Smaller airports at Zintan, Ghadames, Kufra and Ghat remain largely out of action.

The level of traffic through Benghazi's Benina airport - which reopened last year - will also be worth following, especially the possible resumption of more international flights.

CBL reforms

The past few months have seen extended debate about possible monetary and financial reforms, with the Tripoli CBL floating a series of ideas and plans.

These covered subsidies, trade policies and tariffs, and a mechanism for a floating exchange rate, which a CBL official said could range from LD3-5.75. This is against a "real" curent rate of over LD9.5 in the parallel market.

Implementing any changes will be a substantial logistical challenge, however, with dramatic knock-on effects across the economy. There have been no major economic reforms since the 2011 conflict.

Korean firms to return?

South Korean firms are reportedly looking to resume work on various power plants, but it remains to be seen whether security conditions and contractual agreements will enable them to do so.

Meetings have been held in the past few months between the GNA and various firms, including Hyundai, Daewoo and Doosan, which all had significant contracts as of 2011 but have since suspended work.

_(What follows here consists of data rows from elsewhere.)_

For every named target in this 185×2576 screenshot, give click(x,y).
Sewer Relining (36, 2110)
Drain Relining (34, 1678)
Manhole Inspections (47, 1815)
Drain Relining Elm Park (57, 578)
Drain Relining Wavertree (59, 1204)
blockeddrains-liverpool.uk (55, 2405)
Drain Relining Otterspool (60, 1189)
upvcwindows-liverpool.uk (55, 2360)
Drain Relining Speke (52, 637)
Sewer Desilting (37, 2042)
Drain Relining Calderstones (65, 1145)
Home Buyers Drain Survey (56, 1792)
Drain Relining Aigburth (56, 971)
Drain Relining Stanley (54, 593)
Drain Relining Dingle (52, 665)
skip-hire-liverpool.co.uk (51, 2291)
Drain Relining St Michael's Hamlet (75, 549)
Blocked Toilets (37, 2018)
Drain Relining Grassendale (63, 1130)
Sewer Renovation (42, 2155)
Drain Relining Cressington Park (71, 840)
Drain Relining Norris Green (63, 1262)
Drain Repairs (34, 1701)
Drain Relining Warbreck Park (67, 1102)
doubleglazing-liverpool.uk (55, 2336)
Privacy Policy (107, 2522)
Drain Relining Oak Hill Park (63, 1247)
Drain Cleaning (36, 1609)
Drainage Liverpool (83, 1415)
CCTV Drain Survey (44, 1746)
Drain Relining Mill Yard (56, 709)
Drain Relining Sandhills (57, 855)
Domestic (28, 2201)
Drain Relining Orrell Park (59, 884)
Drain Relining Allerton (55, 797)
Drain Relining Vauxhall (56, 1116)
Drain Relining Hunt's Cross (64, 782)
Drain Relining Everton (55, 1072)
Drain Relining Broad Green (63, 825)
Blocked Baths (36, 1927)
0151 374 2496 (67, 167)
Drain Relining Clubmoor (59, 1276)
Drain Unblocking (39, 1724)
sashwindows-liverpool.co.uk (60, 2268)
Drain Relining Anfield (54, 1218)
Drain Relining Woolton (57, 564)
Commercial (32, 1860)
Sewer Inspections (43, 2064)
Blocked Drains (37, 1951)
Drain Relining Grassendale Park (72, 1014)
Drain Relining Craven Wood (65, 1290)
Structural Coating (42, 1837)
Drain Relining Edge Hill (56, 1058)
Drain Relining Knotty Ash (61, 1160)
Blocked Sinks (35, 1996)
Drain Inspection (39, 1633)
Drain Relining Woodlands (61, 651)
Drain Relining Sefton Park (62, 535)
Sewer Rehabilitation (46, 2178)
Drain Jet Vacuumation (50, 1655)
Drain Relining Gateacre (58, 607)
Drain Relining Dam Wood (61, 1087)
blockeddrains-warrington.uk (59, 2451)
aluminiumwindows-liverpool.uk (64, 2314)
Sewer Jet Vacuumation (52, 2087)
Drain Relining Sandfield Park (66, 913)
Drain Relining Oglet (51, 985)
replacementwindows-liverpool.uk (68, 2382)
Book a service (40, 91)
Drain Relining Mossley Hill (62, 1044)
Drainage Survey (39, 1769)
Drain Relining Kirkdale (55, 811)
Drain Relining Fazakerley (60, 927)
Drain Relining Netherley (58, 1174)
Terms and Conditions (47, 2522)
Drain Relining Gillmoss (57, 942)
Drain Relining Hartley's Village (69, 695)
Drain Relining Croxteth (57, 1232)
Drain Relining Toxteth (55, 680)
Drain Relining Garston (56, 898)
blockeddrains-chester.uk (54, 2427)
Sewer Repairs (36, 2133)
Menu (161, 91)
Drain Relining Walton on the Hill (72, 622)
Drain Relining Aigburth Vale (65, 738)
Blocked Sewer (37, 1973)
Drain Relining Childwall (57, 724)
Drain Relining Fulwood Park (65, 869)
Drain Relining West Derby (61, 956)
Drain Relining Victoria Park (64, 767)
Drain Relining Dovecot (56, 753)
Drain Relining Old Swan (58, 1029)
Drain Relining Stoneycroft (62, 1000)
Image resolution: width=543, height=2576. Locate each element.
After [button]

Following the kidnapping of foreign workers from the Ubari plant in November, Korean firms requested that security plans and guarantees be put in place as a condition of restarting work.

Oil output

Libya’s crude output rose strongly last year - a major bright spot in the economy - and is currently hovering around the 950,000 bpd mark.

The NOC is thought to require significant new funds to ramp up output much further, however, and has been pushing the GNA to finalise its budget as quickly as possible.

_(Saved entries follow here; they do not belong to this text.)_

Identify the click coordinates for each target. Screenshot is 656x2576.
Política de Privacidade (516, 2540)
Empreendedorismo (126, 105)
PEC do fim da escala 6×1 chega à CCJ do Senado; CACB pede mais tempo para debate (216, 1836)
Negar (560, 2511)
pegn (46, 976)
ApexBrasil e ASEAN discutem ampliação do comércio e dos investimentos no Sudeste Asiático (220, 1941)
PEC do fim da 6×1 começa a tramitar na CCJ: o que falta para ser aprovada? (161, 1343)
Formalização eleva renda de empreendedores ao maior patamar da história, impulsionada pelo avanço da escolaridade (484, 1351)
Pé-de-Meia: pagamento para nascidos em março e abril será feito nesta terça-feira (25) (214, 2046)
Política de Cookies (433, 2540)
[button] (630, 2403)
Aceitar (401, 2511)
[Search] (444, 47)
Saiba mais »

The first well in the second phase of Eni's offshore Bahr Essalam gas project set to start production in May, while the Bayda field in eastern Libya is expected to return to its nominal capacity in the first half of the year. 

However further disruption from attacks, closures and random acts of sabotage is likely to hamper the NOC's laudable efforts to boost production and stay out of the political fray.

Tobruq desalination project 

As of last month, installation work on the new evaporator at the Tobruq desalination plant was in its "final phase," suggesting that the upgrade project being carried out by Austria's Wabag is moving along.

This upgrade will raise the plant's capacity from 36,000 to 50,000 cubic meters per day.

Power capacity

Key projects to watch this year will include the planned 650MW Tobruq gas plant, agreed last year in a $400m EPC contract with Greek power firm Metka.

The long-delayed Ubari power plant, in southern Libya, should also theoretically start full operations this year, but has been plagued by security and logistics issues.

Meanwhile Korean firms may return to work on the Tripoli West, Khaleej, and Zueitina power plants, which have a total capacity of 3,000MW.

Siemens has signed two EPC contracts, worth €700m total, that are expected to add 1.3GW of capacity. They involve a 650MW open cycle power plant in Misrata with two F-class gas turbines, and a 690MW open cycle power plant in Tripoli West with four E-class gas turbines.
 
Blackouts continue to be regular occurrences across many areas, however.
 

Overseas trade

Trade levels have dropped sharply in the past few years, partly due to the economic slowdown, security concerns, and ongoing problems at borders.
 
Turkish exports to Libya continued to fall in the third quarter of 2017, for example, down 18% compared to the same period in 2016, while Tunisian exports to Libya dropped by 8.2% y-o-y in the first nine months of 2017.
 
A pick-up this year will depend on domestic demand levels and conditions at the key air, sea and land border points.
 

Cash and electronic payments

Libya continues to suffer from a cash shortage, with withdrawal caps still imposed by banks in most areas.

Both the Tripoli and Bayda CBLs have been printing new money - from the UK and Russia respectively - and it will be worth watching how many new Dinars make it into circulation this year.

A silver lining to this cloud has been more urgent efforts to push mobile and electronic payments.

Many banks have introduced new initiatives for retailers and consumers to access money and facilitate transactions, and this trend looks likely to persist this year.